Using the data below, set down every line from the one containing "At what coordinates" through the one containing "the yellow Benchmark", inclusive and unchanged. Pictures are to be skipped.

────────

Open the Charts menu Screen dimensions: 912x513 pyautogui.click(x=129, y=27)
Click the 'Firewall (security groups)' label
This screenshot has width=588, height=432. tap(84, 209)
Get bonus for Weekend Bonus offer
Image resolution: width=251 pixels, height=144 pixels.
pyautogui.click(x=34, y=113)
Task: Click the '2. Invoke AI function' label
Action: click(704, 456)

────────

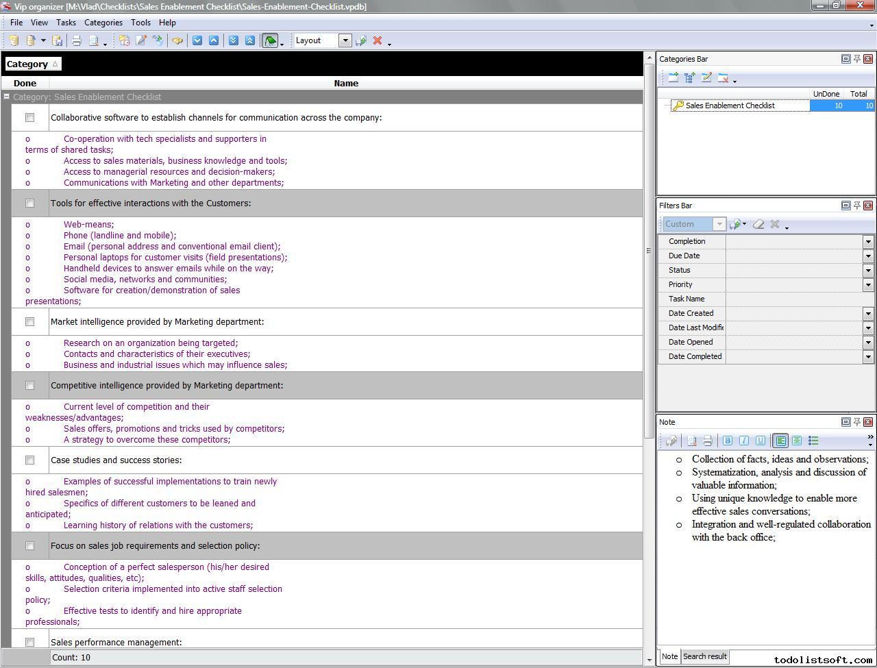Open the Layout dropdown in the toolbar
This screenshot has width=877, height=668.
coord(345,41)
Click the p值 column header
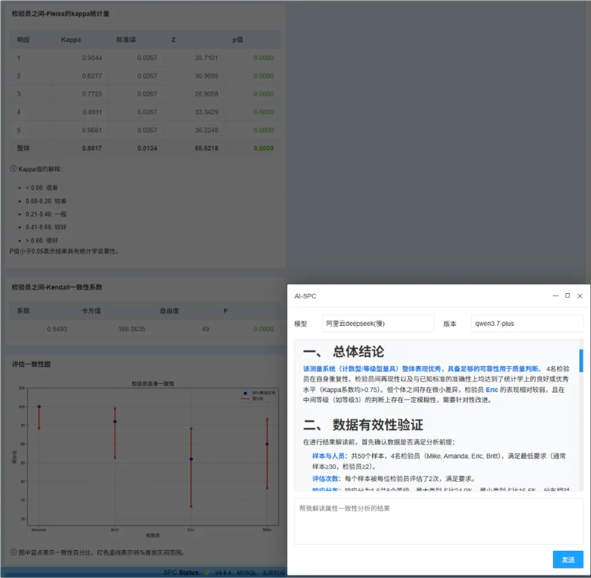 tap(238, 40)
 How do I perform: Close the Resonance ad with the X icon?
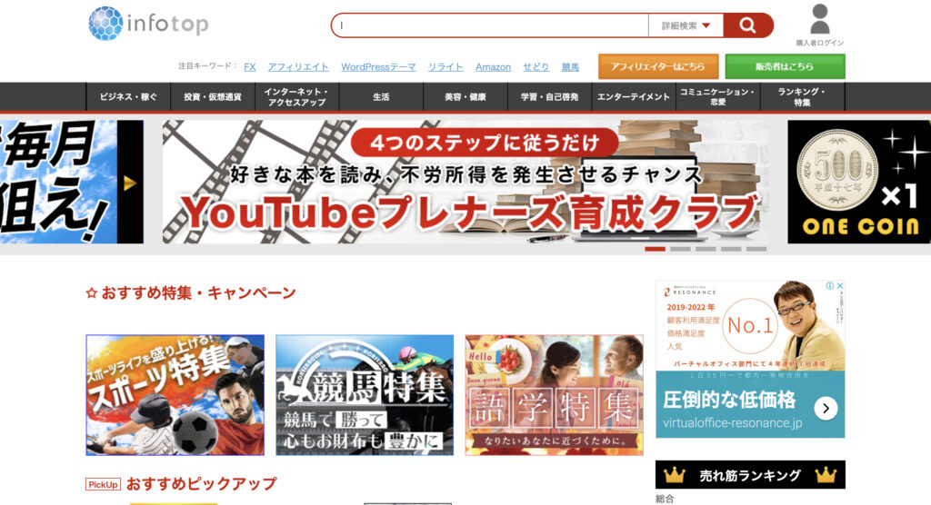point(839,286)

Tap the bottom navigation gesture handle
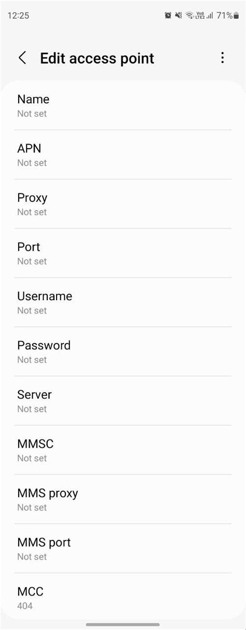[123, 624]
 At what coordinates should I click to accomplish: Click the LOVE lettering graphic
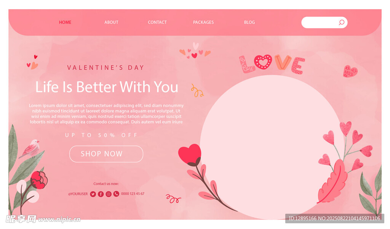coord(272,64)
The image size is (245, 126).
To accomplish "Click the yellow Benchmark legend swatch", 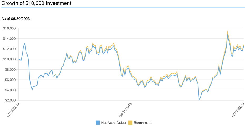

────────

Result of the task:
 At what coordinates should I click to accomplish: Click the LOVE lettering graphic
coord(272,64)
The image size is (245, 126).
To accomplish "Click the yellow Benchmark legend swatch", 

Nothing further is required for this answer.